If that sounds familiar, it should. The 2025 Club World Cup, a 32-team tournament set to kick off in the US this summer, was handed to the country through the same route: a FIFA Council decision with no open tender.
## What’s actually being proposed here
The 2029 edition is shaping up to be significantly larger. Discussions have included an expanded format featuring 48 teams, which would make it roughly the size of a full men’s World Cup in terms of participating clubs.
Talks between Infantino and US officials are ongoing. The American side has shown interest, motivated in large part by the commercial infrastructure and relationships being built around the 2026 FIFA World Cup, which the US is co-hosting with Canada and Mexico. No formal commitment has been made yet, because the final host selection isn’t expected until 2027, likely after the FIFA presidential election that year.

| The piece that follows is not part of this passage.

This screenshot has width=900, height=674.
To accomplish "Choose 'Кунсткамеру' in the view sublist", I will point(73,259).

## The opposition is getting louder
Multiple FIFA member associations and confederations have pushed back on the approach, characterizing Infantino’s strategy as unilateral and favoring his political allies. The core objection isn’t necessarily to the US as a host, it’s to the process, or the lack of one.
Brazil has formally notified FIFA of its interest in hosting the 2029 edition. That matters because Brazil represents a genuinely competitive alternative: one of the sport’s most storied football nations, a massive domestic market, and a region, South America, that has watched two consecutive Club World Cups go to North America without so much as a public application process being opened.

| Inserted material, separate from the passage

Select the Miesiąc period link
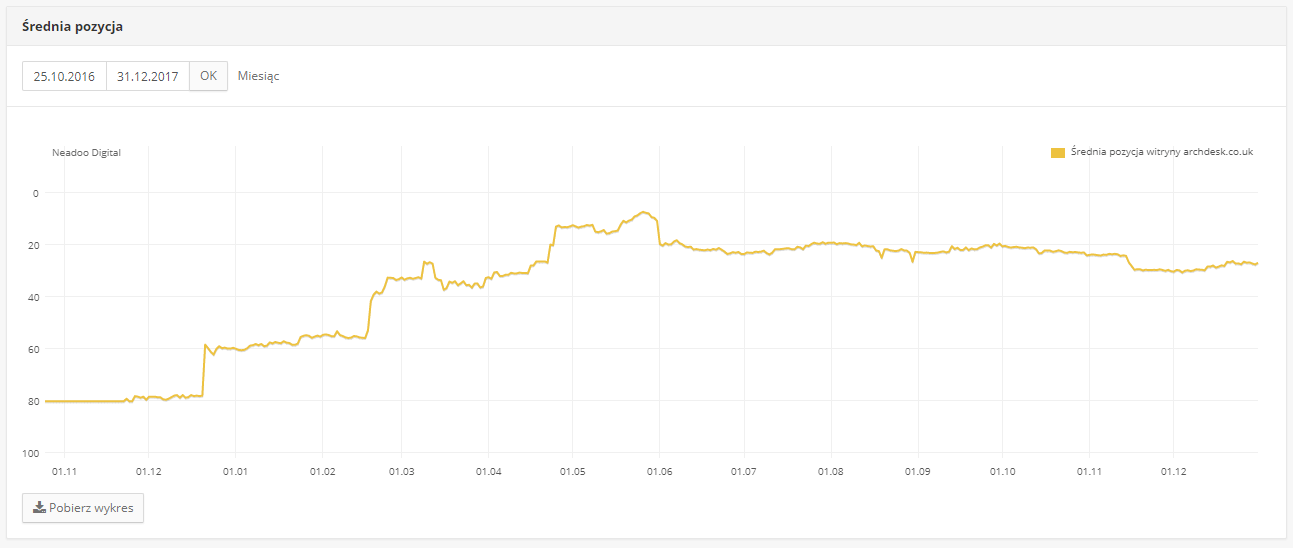This screenshot has width=1293, height=548. point(258,76)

Regional clubs outside Europe and North America have also expressed reluctance about the tournament continuing to be held in a single market.
## What this means for the tournament’s credibility and commercial future
The Club World Cup, in its expanded 32-team form, is FIFA’s most ambitious attempt to create a genuinely global club competition. Infantino has staked a significant part of his legacy on making it work.
European clubs, particularly the larger ones, have already had complex relationships with the expanded Club World Cup format, with discussions regarding the 2029 edition reportedly supported by major European clubs. Awarding two consecutive editions to the same country, without a transparent process, gives skeptical clubs another talking point when negotiating their participation terms.
Brazil as an alternative host would shift the tournament’s center of gravity in ways that matter commercially. South American broadcast rights, sponsorship markets, and fan engagement demographics are distinct from the US market, and a Brazilian edition would test whether the expanded Club World Cup can generate comparable revenue outside North America.
The decision is still two-plus years away, with a host expected to be selected in 2027. What’s clear is that Infantino’s preference is already set, Brazil’s opposition is formally on record, and no bidding process has been initiated.